Completed in 2001, Napier Street Housing is a residential complex in Fitzroy, Victoria, designed by Kerstin Thompson Architects. The design was awarded the RAIA Residential Multiple Award in 2002. The project is a medium-density development which articulates many of Kerstin Thompson's architectural ideologies regarding ideas on the "interstitial" as a mode of thinking around architecture, and a preference for hybrid and complex solutions rather than single expressions. These ideologies resulted in two strong themes, a distinctive entanglement with the idea of context and a creative approach towards dwelling configurations.

== Description ==
The personnel involved in the project include Kerstin Thompson, Michael Archibald and Simone Koch. The design includes eleven dwellings and each one includes a generous roof terrace and flexible options for occupation. The terraces are arrested at two corners by brick skillions, which, along with the use of materials, create a sense of continuity within the design. Running parallel to the rear of the terraces, four dwellings are arranged in two serial lines of extruded three-storey volumes. Large brick faces hover over the street, giving a visual connection to the larger brick forms beyond. The return sides of the radically sloping brick walls reconnect them to the scale of the five intervening terraces. On the lane-way corner, this system is reversed so that the terraces contrast in height to the reversed inclination of the skillion. The project is surrounded at street level by fine-gauge steel fencing which protects small threshold gardens at each dwelling's entry.

== Key influences and design approach ==
Located at the centre of an established residential precinct, this project responds to a variety of neighbouring building types ranging from historic terraces and row houses to converted industrial buildings and post-war housing towers. Napier Street Housing takes the linear disposition of the traditional terrace housing – formal rooms at the front, narrow services rooms into the depth of the block, indented side light court and rear pocket garden – and reconfigures it vertically. The ground floor includes the garages and secondary bedrooms which are placed around narrow internal light courts. The location of the bedrooms has allowed the architect to elevate the main living area to the first floor, where each dwelling leads out to generous open spaces. In response to the uncertainty of occupation often associated with speculative housing, Thompson has created a floor plan with flexible and innovative internal spatial solutions that encourages a variety of forms of use.

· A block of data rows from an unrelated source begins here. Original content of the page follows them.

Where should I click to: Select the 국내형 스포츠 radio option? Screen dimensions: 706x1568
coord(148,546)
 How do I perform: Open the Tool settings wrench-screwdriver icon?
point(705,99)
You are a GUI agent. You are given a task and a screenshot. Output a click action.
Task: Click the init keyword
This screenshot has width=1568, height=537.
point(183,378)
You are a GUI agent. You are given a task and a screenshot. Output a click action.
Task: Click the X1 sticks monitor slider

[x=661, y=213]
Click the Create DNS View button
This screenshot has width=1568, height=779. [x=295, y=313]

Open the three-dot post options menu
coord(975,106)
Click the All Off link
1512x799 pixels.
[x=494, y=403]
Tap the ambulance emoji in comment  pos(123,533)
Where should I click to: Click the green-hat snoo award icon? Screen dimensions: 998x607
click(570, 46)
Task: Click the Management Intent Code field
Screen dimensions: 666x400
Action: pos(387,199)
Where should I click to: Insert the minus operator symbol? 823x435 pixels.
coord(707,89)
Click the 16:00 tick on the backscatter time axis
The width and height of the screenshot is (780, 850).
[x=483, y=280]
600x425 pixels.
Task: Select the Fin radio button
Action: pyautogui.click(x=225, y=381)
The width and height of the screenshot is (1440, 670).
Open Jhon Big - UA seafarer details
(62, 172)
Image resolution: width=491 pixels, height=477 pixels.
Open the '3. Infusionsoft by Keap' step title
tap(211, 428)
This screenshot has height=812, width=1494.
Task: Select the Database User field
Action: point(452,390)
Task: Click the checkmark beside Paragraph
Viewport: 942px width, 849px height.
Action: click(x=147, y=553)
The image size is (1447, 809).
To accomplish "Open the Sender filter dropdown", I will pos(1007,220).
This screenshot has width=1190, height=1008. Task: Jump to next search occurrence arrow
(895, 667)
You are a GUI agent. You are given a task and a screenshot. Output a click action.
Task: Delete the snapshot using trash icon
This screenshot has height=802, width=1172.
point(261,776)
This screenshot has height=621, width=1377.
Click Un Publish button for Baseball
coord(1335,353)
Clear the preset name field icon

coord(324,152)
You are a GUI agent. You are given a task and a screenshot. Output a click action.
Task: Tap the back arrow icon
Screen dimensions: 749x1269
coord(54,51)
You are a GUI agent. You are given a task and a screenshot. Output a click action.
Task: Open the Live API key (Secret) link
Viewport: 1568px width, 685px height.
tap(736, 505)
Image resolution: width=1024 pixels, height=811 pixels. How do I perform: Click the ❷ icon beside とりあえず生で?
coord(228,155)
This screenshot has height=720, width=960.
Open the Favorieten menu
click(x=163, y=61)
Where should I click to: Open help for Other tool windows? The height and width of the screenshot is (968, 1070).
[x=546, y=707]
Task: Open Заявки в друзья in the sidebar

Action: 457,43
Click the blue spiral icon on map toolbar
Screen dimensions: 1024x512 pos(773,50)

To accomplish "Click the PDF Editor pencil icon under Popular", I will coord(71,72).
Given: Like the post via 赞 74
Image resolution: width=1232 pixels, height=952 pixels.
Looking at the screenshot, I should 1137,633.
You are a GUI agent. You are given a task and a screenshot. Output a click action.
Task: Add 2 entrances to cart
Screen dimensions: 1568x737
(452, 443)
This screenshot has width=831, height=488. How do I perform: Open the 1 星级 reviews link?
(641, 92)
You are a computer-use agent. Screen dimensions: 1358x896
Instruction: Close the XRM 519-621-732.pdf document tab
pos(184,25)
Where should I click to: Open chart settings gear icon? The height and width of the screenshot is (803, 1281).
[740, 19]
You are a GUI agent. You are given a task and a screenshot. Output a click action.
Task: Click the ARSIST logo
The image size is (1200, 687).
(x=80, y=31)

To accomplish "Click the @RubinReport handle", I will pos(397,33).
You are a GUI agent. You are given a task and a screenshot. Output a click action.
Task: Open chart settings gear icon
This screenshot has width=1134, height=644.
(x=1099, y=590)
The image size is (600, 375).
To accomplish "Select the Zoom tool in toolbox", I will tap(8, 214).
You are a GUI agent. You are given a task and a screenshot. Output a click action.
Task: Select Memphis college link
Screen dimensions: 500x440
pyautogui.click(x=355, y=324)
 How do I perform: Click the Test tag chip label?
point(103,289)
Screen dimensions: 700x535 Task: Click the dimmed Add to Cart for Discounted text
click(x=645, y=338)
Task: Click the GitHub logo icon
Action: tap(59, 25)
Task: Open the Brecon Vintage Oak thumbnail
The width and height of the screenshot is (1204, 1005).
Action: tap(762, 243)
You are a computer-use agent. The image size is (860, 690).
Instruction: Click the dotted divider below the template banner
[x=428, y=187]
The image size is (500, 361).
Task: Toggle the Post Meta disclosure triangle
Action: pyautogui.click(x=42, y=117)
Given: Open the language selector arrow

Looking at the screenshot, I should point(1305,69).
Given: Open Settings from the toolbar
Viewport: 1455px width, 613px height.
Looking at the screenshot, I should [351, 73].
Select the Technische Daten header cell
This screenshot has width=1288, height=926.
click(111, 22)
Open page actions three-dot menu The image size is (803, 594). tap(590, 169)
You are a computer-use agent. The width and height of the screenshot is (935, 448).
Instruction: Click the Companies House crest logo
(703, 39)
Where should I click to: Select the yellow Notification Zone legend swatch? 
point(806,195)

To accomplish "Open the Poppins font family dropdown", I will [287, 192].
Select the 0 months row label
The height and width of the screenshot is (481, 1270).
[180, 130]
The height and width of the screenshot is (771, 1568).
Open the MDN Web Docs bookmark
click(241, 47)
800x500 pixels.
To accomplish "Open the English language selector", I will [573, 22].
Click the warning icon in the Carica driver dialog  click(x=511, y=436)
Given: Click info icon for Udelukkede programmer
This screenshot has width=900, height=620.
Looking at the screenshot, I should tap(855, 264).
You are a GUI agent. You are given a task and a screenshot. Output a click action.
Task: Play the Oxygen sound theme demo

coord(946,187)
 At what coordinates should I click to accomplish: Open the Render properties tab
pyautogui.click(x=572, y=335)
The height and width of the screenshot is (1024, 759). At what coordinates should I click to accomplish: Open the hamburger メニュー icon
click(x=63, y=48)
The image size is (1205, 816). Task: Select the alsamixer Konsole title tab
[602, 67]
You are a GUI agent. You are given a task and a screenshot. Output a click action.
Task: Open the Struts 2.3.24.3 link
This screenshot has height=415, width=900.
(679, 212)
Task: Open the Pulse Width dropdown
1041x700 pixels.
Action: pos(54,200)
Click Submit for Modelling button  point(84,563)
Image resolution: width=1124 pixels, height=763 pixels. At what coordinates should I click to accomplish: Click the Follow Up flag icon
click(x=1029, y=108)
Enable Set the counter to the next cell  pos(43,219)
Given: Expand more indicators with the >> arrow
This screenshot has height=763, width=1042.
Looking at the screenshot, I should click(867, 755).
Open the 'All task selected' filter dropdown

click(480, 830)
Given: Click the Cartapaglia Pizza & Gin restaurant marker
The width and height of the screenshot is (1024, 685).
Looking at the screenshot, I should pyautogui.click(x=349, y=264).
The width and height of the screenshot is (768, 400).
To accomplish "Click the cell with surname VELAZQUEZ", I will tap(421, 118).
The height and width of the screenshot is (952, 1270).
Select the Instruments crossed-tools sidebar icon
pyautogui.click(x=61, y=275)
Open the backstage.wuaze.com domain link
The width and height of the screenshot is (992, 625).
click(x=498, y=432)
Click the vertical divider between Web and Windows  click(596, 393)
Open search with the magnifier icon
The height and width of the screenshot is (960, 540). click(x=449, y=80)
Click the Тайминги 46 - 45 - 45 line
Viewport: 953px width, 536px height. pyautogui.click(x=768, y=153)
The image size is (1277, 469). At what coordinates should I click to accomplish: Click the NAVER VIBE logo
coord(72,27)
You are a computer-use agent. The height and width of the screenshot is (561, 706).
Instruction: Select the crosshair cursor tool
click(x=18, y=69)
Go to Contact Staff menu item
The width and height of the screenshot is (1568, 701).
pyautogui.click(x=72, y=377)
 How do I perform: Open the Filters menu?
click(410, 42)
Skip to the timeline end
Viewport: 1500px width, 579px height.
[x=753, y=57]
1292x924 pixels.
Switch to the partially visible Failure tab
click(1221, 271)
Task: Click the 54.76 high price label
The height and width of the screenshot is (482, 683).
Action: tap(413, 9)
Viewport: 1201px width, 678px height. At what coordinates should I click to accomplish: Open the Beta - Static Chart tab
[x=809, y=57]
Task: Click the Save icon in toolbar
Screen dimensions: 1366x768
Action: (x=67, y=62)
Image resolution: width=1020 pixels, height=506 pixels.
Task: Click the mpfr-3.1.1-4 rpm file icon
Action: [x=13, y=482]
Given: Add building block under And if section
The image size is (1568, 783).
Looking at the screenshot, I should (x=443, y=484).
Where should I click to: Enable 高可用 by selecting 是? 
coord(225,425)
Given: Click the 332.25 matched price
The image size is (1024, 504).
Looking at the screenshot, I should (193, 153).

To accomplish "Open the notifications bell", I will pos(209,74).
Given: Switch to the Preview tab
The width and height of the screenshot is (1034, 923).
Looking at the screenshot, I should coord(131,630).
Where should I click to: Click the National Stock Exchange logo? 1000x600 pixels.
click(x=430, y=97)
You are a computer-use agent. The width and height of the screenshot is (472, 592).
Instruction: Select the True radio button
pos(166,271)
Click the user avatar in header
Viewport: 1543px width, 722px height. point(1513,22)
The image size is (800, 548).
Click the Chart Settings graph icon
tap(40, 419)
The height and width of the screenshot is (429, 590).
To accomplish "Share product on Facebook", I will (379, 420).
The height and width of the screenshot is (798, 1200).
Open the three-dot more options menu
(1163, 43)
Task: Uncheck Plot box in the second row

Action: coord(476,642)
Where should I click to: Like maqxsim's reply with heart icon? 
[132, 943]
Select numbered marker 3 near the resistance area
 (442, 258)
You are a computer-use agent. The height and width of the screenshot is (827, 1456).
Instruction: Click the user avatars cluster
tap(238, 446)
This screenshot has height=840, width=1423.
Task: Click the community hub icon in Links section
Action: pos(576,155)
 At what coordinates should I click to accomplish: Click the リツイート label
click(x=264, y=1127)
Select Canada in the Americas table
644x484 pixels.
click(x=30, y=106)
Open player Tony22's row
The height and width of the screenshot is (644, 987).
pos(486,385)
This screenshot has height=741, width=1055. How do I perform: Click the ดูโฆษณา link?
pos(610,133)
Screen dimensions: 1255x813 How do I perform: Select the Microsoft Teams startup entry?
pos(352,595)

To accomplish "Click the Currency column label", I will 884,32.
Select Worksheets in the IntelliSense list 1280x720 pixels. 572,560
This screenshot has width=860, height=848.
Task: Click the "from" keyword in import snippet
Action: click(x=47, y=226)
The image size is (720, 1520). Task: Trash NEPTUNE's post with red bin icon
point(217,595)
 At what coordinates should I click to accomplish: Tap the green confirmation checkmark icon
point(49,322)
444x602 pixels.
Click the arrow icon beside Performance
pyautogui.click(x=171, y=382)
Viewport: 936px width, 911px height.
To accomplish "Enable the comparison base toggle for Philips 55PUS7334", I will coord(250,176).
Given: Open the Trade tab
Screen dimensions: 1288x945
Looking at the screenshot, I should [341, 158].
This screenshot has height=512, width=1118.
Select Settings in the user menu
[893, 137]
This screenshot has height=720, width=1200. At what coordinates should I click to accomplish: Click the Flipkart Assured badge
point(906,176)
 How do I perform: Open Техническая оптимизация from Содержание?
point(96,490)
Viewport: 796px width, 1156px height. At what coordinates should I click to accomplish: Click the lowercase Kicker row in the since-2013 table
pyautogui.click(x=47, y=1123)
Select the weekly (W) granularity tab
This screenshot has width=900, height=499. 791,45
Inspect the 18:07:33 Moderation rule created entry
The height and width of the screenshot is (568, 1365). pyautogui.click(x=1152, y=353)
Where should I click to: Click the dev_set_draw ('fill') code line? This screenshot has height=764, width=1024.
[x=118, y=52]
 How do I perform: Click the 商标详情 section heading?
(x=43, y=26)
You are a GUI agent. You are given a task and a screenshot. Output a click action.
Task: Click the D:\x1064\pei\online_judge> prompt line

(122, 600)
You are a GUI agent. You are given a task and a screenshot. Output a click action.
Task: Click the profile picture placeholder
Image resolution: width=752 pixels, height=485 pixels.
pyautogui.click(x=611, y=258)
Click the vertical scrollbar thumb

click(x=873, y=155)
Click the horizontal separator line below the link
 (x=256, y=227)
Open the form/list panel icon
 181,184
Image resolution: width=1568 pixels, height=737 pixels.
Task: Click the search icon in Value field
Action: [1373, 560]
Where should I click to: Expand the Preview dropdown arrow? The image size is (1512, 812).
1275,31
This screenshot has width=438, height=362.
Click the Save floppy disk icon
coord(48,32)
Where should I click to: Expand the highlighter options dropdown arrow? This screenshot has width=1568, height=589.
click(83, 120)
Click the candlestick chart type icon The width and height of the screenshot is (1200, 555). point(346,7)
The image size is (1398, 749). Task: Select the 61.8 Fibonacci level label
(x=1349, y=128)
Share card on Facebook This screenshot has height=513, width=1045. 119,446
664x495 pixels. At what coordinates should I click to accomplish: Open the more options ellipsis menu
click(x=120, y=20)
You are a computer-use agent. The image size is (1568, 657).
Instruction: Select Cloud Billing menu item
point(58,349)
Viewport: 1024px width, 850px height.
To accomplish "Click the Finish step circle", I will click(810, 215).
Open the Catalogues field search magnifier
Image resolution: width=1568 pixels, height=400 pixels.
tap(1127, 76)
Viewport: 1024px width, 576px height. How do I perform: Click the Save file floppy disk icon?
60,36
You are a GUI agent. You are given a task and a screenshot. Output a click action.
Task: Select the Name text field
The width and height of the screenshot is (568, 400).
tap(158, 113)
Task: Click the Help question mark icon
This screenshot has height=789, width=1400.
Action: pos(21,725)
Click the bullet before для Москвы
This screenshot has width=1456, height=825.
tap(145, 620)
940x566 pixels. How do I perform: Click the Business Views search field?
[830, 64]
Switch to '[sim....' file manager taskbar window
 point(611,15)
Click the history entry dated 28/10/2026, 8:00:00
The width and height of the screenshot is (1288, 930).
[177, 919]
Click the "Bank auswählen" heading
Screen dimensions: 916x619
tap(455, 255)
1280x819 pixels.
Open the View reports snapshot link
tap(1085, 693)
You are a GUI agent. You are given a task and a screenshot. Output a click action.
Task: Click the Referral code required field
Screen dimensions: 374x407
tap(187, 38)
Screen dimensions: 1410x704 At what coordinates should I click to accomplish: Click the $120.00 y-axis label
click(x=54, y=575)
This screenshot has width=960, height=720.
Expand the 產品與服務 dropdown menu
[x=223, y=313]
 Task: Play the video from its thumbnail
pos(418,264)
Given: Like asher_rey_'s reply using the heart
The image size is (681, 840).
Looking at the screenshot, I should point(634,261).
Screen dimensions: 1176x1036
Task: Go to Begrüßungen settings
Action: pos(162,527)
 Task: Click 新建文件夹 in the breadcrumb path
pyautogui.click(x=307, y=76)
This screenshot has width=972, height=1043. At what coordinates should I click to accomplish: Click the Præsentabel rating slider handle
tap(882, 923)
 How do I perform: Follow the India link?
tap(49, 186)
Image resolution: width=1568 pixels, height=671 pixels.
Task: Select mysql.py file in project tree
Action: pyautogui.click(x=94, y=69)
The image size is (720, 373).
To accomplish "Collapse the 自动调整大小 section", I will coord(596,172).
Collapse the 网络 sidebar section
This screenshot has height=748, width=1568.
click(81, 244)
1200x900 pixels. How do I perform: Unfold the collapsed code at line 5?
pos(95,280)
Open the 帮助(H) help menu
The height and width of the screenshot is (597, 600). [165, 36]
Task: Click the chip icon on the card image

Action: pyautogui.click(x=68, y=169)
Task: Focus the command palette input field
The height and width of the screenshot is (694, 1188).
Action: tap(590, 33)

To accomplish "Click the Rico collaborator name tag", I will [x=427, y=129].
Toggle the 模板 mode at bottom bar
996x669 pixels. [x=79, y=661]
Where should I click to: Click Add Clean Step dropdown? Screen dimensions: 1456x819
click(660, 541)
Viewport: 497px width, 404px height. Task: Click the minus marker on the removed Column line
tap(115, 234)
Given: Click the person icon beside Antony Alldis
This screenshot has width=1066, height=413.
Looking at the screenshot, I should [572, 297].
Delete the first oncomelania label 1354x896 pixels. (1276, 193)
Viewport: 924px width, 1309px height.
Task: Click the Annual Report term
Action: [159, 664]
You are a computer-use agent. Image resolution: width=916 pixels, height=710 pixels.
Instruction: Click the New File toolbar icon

In the four detached rear dwellings, Thompson has continued her ongoing examination of appropriate housing models by creating street elevations that act as literal sections of their interior volumes. The change in materials therefore reflects the interior spaces, not only providing contextual engagement but also acting as a public expression of Thompson's ongoing research.

The skillions on either side of the building are reminiscent of Alvar Aalto’s work, an influence on Thompson's design. These "bookends" not only draw reference with the chronology of the adjoining context but also serve a formal purpose by creating the outline for the built form.